# Task goal:
Please recast the rows from the line containing "What do you see at coordinates (401, 334)" through the line containing "The width and height of the screenshot is (1505, 931)." as a JSON list of strings, one string per line, with blank lines left out.

# Data extract:

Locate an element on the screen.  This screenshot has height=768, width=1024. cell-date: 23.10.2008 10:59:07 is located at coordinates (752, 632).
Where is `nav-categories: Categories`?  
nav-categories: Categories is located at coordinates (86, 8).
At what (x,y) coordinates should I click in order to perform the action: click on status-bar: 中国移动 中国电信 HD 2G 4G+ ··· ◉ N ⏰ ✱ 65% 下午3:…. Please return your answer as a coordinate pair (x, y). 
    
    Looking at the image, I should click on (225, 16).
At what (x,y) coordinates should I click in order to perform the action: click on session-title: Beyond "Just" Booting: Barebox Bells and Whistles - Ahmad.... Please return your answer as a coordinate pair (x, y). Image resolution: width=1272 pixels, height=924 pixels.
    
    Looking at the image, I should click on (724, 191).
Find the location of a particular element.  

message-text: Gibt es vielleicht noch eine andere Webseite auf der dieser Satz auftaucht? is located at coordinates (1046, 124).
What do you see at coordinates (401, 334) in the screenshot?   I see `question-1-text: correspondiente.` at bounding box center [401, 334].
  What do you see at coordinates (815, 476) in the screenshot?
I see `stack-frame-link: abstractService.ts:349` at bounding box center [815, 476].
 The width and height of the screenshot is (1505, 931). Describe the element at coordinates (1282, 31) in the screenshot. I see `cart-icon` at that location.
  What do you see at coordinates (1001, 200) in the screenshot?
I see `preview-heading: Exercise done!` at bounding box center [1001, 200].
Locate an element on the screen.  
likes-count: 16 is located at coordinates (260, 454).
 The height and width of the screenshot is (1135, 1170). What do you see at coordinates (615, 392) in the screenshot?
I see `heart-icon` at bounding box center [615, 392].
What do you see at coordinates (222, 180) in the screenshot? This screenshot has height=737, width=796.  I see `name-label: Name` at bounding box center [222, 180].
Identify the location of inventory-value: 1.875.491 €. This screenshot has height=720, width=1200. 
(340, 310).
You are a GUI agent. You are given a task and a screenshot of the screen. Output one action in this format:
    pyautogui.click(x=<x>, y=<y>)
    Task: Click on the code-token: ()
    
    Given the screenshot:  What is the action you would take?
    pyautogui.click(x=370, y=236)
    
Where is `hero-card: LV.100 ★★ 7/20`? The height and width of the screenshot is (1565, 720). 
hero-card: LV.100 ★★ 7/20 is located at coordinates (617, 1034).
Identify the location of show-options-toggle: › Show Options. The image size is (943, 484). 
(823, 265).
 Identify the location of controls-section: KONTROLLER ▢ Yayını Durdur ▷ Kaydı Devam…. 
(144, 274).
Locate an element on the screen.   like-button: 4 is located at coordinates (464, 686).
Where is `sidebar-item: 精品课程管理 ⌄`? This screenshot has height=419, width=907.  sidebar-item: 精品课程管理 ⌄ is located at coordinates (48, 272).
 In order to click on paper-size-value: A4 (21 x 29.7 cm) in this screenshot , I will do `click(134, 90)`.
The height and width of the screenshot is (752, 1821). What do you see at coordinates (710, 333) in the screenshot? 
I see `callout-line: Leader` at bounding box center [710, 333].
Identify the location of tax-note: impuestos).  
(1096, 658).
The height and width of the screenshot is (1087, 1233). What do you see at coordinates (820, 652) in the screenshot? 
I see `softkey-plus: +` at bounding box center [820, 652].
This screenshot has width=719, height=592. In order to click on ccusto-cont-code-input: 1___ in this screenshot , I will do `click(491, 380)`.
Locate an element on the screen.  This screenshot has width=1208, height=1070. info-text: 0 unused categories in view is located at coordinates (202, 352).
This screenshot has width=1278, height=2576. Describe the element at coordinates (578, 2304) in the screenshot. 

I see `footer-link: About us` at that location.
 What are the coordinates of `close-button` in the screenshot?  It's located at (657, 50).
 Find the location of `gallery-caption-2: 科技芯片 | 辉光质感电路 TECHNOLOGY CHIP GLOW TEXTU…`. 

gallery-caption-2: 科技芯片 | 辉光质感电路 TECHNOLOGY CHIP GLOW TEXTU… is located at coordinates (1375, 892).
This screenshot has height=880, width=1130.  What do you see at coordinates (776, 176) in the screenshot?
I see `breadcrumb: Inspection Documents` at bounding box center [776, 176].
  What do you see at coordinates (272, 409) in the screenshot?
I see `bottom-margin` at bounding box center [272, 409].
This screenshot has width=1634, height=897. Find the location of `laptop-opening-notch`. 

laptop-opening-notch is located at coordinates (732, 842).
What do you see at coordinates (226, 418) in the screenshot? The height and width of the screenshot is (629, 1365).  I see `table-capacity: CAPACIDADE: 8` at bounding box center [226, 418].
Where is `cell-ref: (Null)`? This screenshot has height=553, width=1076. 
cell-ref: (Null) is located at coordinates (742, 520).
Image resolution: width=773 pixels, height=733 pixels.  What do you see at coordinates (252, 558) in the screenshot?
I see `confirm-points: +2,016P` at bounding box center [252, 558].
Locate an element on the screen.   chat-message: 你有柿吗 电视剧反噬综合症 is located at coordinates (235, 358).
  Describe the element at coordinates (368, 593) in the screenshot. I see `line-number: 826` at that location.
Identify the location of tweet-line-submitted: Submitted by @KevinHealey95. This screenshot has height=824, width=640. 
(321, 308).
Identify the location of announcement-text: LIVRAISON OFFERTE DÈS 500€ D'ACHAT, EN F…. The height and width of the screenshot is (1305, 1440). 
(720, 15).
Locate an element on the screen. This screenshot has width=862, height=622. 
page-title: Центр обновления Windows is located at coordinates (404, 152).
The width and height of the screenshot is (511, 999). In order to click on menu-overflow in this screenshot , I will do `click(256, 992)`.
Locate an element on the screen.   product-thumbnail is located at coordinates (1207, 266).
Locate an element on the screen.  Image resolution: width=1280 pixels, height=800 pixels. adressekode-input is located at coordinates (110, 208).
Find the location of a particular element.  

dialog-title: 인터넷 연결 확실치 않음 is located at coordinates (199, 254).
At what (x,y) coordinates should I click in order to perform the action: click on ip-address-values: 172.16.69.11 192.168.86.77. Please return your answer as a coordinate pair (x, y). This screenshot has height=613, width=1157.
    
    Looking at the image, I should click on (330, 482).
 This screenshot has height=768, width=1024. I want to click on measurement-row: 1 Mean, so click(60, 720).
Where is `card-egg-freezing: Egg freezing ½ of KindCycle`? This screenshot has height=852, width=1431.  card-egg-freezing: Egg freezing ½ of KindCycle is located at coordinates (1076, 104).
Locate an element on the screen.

# Answer to the exercise:
[
  "What do you see at coordinates (401, 334) in the screenshot?   I see `question-1-text: correspondiente.` at bounding box center [401, 334].",
  "  What do you see at coordinates (815, 476) in the screenshot?",
  "I see `stack-frame-link: abstractService.ts:349` at bounding box center [815, 476].",
  " The width and height of the screenshot is (1505, 931). Describe the element at coordinates (1282, 31) in the screenshot. I see `cart-icon` at that location."
]